## Recorded data
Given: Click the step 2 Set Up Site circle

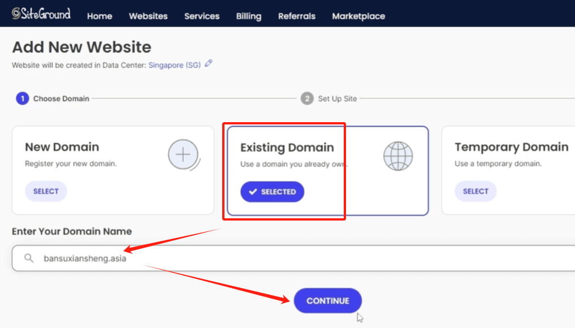Looking at the screenshot, I should 307,98.
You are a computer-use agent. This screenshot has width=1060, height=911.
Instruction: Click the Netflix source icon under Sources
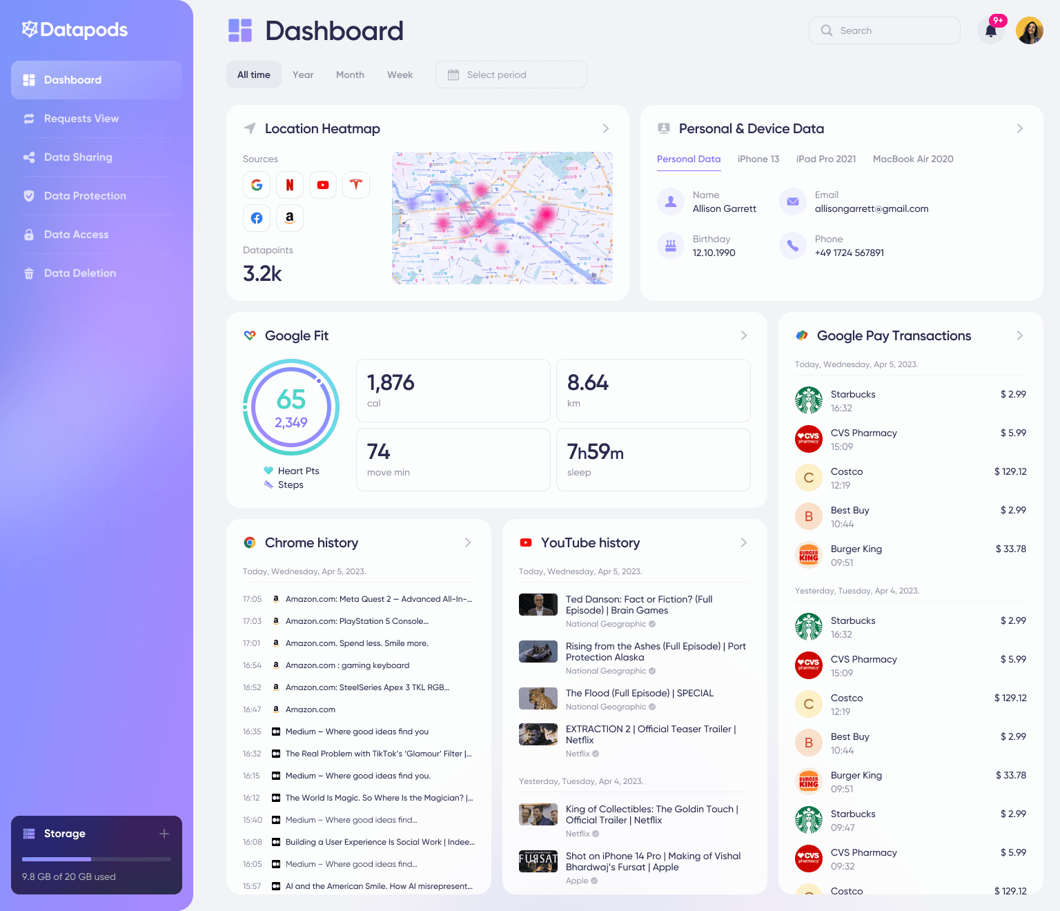coord(289,184)
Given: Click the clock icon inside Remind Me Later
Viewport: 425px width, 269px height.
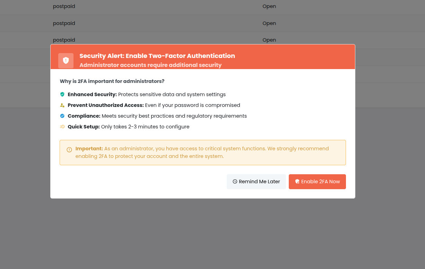Looking at the screenshot, I should (x=235, y=182).
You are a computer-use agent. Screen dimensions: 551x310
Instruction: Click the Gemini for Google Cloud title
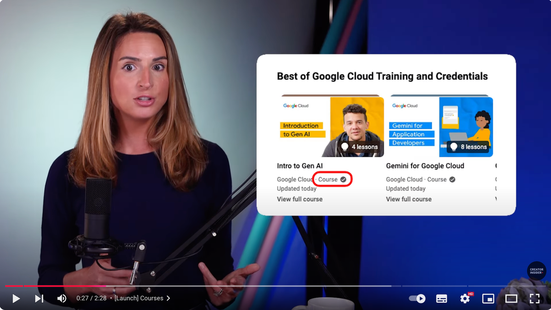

## REQUEST
Reproduce the data, substituting "desktop assistant" for every occurrence of "computer-use agent" and leaving everything else unchanged. Omit the pictures from your answer.

## SOLUTION TO THIS PROBLEM
Given: Click the step 2 Set Up Site circle

Looking at the screenshot, I should 307,98.
You are a desktop assistant. This screenshot has width=1060, height=911.
Instruction: Click the Netflix source icon under Sources
coord(289,184)
Given: Click the clock icon inside Remind Me Later
Viewport: 425px width, 269px height.
Looking at the screenshot, I should (x=235, y=182).
You are a desktop assistant. Screen dimensions: 551x310
Instruction: Click the Gemini for Google Cloud title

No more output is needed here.